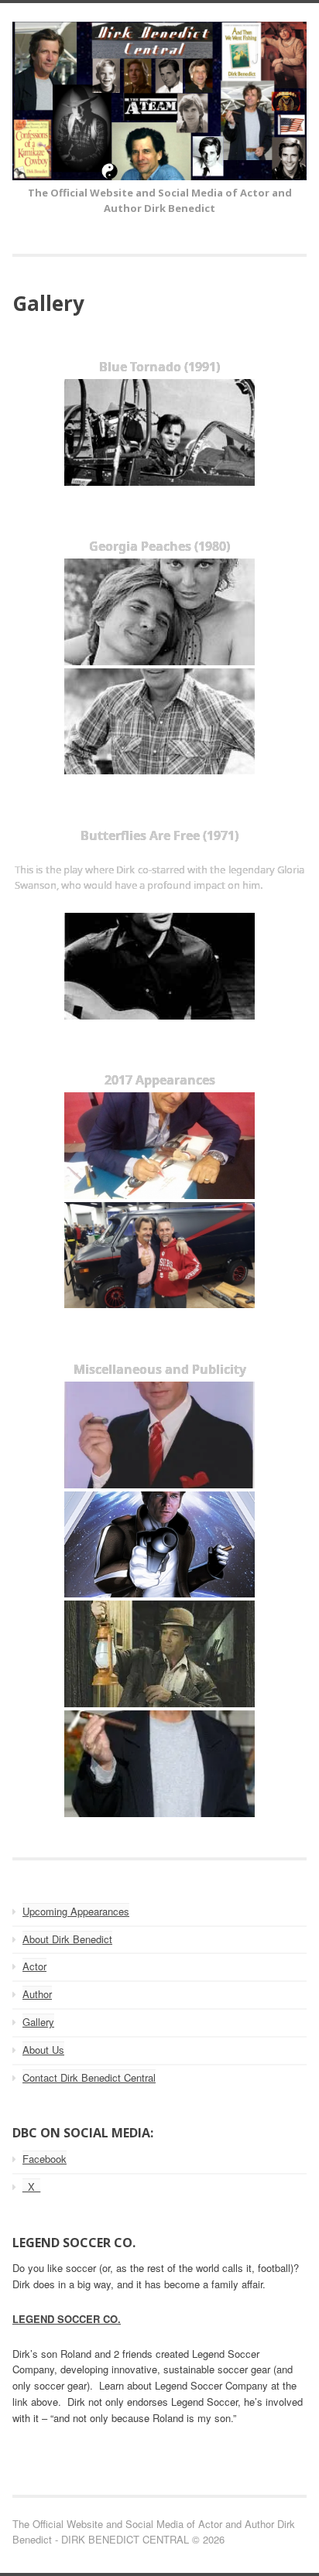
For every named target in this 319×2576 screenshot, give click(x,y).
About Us (43, 2049)
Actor (34, 1966)
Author (37, 1994)
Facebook (44, 2158)
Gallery (38, 2021)
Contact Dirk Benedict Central (89, 2077)
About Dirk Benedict (67, 1939)
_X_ (31, 2186)
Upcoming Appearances (75, 1911)
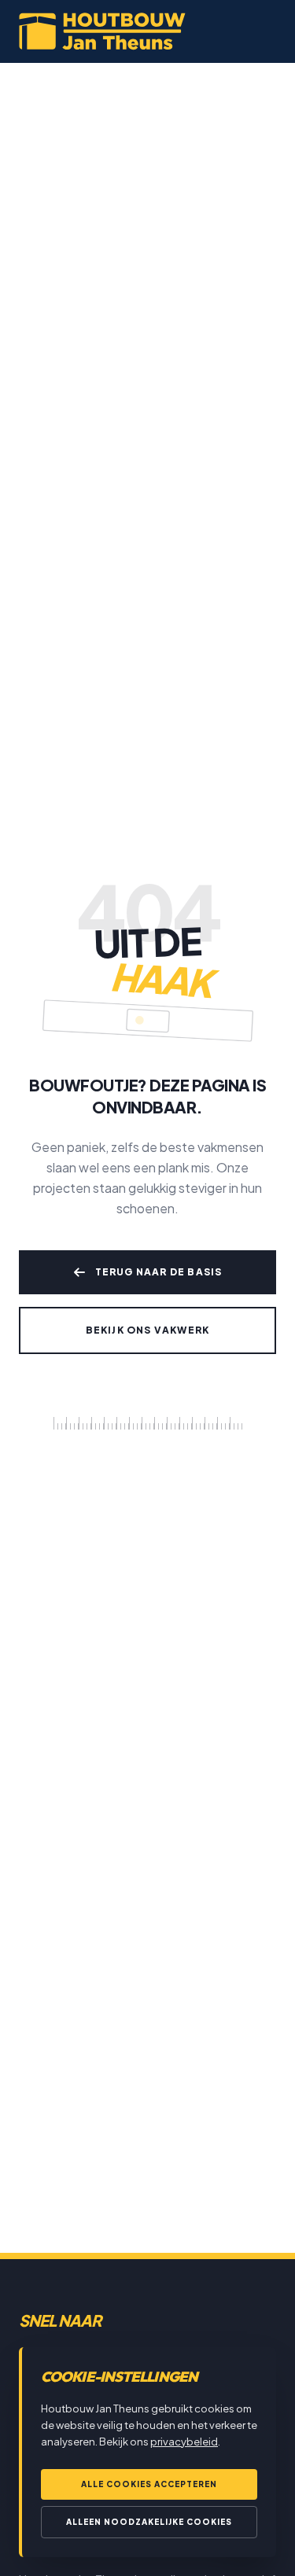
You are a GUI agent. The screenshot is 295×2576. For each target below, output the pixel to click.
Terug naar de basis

■ WHAT TO WORK ON ■
Above are the records; reproduce them exactly and leave out the pictures.

■ YOUR SOLUTION ■
For every named target in this 319×2576 screenshot, give click(x,y).
About Us (43, 2049)
Actor (34, 1966)
Author (37, 1994)
Facebook (44, 2158)
Gallery (38, 2021)
Contact Dirk Benedict Central (89, 2077)
About Dirk Benedict (67, 1939)
_X_ (31, 2186)
Upcoming Appearances (75, 1911)
You are a GUI agent. The screenshot is 295×2576. For each target below, output the pixel to click.
Terug naar de basis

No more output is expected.